Exercise directions
Once the line with "メンテナンス用品 (31, 2164)" is found in the entries below, print it and each following line exactly, stopping after the line with "Your California Privacy Rights (87, 1818)"; print nothing else.

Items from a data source
^^^^

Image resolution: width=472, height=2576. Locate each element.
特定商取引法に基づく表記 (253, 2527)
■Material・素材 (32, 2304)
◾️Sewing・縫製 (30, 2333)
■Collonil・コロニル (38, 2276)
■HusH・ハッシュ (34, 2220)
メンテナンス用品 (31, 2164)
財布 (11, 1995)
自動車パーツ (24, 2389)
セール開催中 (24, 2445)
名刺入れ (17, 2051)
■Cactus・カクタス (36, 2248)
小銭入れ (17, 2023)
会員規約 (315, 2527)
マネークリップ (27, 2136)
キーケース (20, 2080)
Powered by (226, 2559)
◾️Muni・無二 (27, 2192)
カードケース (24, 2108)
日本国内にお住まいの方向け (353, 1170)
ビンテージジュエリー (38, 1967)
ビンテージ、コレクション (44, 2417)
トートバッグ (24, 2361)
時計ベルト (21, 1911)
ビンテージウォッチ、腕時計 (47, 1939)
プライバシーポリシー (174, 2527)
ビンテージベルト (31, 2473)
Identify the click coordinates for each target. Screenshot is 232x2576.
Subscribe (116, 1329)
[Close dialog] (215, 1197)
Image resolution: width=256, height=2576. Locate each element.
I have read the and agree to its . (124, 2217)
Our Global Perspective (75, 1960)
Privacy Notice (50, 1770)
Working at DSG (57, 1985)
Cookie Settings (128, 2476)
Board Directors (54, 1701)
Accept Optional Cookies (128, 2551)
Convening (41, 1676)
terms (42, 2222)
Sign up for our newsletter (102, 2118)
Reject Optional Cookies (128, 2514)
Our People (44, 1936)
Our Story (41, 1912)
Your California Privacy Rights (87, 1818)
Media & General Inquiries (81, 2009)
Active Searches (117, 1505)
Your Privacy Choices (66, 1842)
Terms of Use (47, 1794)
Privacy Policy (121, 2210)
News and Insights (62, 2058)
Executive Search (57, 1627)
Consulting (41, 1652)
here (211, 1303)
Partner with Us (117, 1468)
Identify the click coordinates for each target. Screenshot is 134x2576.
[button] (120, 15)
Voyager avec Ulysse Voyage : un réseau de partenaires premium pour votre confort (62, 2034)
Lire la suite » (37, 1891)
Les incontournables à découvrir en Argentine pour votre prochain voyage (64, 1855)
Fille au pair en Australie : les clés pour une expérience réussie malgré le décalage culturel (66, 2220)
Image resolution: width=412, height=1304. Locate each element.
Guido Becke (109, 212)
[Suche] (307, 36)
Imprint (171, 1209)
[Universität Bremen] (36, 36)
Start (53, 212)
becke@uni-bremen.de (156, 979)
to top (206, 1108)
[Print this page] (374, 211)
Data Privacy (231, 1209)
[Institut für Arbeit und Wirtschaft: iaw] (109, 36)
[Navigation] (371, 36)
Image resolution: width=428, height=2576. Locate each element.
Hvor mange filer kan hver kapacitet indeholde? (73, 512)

^^^^

Answer for the task
メンテナンス用品 (31, 2164)
財布 (11, 1995)
自動車パーツ (24, 2389)
セール開催中 (24, 2445)
名刺入れ (17, 2051)
■Cactus・カクタス (36, 2248)
小銭入れ (17, 2023)
会員規約 (315, 2527)
マネークリップ (27, 2136)
キーケース (20, 2080)
Powered by (226, 2559)
◾️Muni・無二 (27, 2192)
カードケース (24, 2108)
日本国内にお住まいの方向け (353, 1170)
ビンテージジュエリー (38, 1967)
ビンテージ、コレクション (44, 2417)
トートバッグ (24, 2361)
時計ベルト (21, 1911)
ビンテージウォッチ、腕時計 (47, 1939)
プライバシーポリシー (174, 2527)
ビンテージベルト (31, 2473)
Identify the click coordinates for each target. Screenshot is 232x2576.
Subscribe (116, 1329)
[Close dialog] (215, 1197)
Image resolution: width=256, height=2576. Locate each element.
I have read the and agree to its . (124, 2217)
Our Global Perspective (75, 1960)
Privacy Notice (50, 1770)
Working at DSG (57, 1985)
Cookie Settings (128, 2476)
Board Directors (54, 1701)
Accept Optional Cookies (128, 2551)
Convening (41, 1676)
terms (42, 2222)
Sign up for our newsletter (102, 2118)
Reject Optional Cookies (128, 2514)
Our People (44, 1936)
Our Story (41, 1912)
Your California Privacy Rights (87, 1818)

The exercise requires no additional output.